Gli atti processuali menzionano un accumulo costante di fertilizzanti derivanti dalla corilicoltura. Il nesso tra l’espansione dei noccioleti e l’eutrofizzazione è documentato?

“Il legame è ampiamente suffragato da numerosi studi scientifici. La stessa sentenza del Consiglio di Stato individua una correlazione diretta tra le pratiche di agricoltura intensiva locali e l’alterazione dell’equilibrio biochimico del lago”.

Esiste una responsabilità diretta da parte di Ferrero, capofila della filiera, sull’utilizzo dei fitofarmaci?

“Il caso non coinvolge direttamente l’azienda Ferrero. Trattandosi di un contenzioso contro la Pubblica Amministrazione, il soggetto obbligato ad adottare misure di salvaguardia resta la Regione Lazio”.

E in merito alle testimonianze degli agricoltori, che lamentano l’obbligatorietà contrattuale di determinati trattamenti chimici?

“È un aspetto che influenza il contesto generale, ma la nostra azione si è concentrata sul lago. L’ecosistema deve essere schermato da qualsiasi pressione esterna capace di determinarne il degrado, a prescindere dalle dinamiche contrattuali private”.

Ritiene che questo caso possa costituire un precedente giurisprudenziale?

“Certamente. Attraverso il ricorso contro il ‘silenzio-inadempimento’ si è ottenuto l’obbligo di adottare misure concrete e specifiche. È un precedente di grande rilievo, non solo in Italia ma anche in ambito europeo”.

La sentenza introduce il concetto di “misure anticicliche”. Cosa si intende esattamente?

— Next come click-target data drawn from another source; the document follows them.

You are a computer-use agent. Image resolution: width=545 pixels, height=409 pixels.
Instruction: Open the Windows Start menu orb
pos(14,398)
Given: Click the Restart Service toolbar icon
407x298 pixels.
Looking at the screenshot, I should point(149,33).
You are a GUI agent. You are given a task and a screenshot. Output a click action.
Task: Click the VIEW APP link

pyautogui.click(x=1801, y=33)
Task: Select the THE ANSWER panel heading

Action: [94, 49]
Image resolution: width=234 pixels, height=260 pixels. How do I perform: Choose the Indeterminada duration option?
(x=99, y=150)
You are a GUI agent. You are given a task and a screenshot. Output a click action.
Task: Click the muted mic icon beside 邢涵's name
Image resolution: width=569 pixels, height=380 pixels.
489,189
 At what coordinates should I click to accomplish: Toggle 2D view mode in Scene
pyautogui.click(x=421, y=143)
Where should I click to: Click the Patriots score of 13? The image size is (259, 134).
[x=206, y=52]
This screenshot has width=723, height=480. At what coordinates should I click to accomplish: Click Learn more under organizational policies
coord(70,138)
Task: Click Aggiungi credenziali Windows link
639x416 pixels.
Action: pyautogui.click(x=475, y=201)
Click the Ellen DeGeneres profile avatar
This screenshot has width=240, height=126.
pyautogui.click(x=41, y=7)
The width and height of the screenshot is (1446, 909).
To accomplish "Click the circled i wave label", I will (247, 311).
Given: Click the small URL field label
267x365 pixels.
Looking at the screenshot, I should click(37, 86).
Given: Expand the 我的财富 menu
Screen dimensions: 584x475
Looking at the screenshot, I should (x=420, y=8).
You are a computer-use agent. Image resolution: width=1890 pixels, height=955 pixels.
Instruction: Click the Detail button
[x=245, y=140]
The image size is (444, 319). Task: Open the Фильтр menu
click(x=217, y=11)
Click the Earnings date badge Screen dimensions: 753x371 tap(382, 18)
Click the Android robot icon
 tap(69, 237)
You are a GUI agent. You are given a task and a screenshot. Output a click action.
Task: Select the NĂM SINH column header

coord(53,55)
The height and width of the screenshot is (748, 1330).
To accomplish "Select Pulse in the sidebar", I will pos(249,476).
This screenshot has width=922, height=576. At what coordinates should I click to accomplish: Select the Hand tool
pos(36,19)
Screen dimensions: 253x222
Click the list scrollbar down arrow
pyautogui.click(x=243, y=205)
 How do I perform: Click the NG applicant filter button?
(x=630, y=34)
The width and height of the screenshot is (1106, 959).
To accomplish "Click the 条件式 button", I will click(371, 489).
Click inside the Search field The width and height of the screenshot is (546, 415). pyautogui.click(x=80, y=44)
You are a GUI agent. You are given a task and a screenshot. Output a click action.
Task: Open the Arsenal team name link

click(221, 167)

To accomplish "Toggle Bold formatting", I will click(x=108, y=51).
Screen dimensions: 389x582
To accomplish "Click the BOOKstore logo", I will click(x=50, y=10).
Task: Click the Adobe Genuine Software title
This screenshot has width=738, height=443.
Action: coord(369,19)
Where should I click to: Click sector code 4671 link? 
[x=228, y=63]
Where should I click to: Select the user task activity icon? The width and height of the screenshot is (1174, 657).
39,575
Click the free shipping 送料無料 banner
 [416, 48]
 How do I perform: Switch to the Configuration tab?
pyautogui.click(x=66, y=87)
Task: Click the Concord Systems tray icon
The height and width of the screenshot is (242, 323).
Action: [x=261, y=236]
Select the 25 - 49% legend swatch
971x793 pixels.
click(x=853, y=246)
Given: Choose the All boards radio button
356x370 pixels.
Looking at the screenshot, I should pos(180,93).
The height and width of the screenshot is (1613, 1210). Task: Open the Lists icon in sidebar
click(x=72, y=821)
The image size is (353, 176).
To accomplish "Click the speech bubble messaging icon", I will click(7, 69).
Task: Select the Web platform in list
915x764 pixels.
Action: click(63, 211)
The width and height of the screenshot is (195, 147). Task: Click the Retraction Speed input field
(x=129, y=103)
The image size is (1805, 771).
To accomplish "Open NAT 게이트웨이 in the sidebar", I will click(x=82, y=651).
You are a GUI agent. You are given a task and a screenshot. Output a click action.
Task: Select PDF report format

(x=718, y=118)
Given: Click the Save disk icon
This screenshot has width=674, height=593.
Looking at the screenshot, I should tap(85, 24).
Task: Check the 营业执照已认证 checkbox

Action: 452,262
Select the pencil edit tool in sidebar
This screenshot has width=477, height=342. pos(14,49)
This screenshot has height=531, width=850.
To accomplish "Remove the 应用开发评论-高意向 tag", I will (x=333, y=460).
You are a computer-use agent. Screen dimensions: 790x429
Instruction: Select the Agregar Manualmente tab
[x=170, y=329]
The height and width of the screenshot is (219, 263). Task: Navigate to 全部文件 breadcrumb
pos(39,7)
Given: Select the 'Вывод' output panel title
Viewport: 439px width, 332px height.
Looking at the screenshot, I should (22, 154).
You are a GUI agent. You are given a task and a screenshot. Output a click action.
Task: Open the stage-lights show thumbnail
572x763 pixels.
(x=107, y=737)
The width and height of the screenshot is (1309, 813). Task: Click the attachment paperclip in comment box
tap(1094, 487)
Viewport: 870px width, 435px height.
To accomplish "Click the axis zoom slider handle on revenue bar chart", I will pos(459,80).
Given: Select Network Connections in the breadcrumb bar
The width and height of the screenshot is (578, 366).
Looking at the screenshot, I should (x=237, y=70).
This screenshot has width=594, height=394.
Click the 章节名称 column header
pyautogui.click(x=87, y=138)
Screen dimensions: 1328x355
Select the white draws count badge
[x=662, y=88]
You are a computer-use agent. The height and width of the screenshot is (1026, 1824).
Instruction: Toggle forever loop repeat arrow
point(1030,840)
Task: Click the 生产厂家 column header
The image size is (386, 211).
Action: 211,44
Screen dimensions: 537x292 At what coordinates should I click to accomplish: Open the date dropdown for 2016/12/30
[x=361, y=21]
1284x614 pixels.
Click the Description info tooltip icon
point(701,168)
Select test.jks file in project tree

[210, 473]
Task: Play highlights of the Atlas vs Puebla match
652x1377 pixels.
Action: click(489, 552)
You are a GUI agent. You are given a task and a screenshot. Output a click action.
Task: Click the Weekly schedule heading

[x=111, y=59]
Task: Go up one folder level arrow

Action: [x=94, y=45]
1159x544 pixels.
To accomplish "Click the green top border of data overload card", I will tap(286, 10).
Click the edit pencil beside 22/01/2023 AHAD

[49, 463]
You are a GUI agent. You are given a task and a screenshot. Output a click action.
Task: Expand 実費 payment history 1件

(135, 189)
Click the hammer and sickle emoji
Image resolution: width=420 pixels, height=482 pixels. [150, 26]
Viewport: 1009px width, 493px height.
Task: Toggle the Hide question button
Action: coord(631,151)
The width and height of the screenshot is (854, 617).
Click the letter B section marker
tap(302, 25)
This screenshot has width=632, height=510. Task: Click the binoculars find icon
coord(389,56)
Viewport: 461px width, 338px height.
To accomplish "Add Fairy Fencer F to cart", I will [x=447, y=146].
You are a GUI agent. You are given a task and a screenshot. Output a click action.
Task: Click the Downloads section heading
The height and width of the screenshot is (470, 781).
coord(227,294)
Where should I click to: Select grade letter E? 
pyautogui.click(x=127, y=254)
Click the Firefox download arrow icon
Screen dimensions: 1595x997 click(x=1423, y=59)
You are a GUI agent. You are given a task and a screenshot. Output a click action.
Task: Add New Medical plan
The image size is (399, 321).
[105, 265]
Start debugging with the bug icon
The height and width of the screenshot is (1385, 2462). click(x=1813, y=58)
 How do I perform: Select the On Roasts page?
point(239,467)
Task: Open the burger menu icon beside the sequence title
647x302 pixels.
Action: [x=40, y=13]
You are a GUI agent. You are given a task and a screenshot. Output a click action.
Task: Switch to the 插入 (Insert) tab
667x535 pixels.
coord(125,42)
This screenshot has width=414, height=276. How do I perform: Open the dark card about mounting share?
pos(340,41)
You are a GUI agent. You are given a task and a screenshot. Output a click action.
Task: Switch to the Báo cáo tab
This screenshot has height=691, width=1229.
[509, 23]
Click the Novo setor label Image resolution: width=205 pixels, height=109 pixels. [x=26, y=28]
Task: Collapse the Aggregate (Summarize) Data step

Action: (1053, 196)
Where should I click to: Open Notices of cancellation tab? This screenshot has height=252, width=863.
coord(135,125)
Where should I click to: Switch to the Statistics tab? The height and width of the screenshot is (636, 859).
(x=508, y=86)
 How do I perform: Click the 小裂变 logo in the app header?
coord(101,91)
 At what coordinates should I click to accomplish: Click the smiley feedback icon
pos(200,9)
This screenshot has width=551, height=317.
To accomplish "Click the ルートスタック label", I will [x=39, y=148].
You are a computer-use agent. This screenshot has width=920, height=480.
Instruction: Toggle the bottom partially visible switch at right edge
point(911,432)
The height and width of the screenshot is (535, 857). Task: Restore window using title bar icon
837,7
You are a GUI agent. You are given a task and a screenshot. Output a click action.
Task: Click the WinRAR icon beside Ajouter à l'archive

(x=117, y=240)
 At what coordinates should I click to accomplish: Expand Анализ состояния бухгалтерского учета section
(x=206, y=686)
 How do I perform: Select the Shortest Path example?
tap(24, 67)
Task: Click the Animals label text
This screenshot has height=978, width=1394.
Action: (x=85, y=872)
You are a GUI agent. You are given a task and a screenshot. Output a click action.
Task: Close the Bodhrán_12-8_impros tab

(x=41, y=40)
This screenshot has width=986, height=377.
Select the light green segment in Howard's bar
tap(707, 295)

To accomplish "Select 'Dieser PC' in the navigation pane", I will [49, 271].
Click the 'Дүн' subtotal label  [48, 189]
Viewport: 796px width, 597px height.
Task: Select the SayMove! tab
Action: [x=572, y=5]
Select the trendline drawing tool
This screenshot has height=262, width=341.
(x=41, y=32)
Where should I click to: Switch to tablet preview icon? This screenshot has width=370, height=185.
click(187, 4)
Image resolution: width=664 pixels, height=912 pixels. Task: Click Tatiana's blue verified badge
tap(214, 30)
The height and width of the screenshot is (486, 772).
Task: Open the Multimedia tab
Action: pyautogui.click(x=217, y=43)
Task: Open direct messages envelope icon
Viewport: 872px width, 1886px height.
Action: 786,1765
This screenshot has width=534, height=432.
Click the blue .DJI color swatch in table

“Il termine ‘anticiclico’ è insolito persino nella giurisprudenza della Corte di Giustizia dell’Unione Europea. Indica la necessità di intervenire in modo incisivo su tutte le cause esogene per invertire un trend ambientale negativo. Non si tratta solo di stabilizzare la situazione, ma di agire in senso contrario alla tendenza al degrado attuale”.

A che punto è il confronto con la Regione Lazio? È stata fissata una nuova scadenza?

“Il dialogo è aperto, ma la scadenza formale è scaduta da oltre un anno. Al momento non vi sono cronoprogrammi definiti. Valuteremo le nostre prossime azioni in base alla loro effettiva volontà di intervenire”.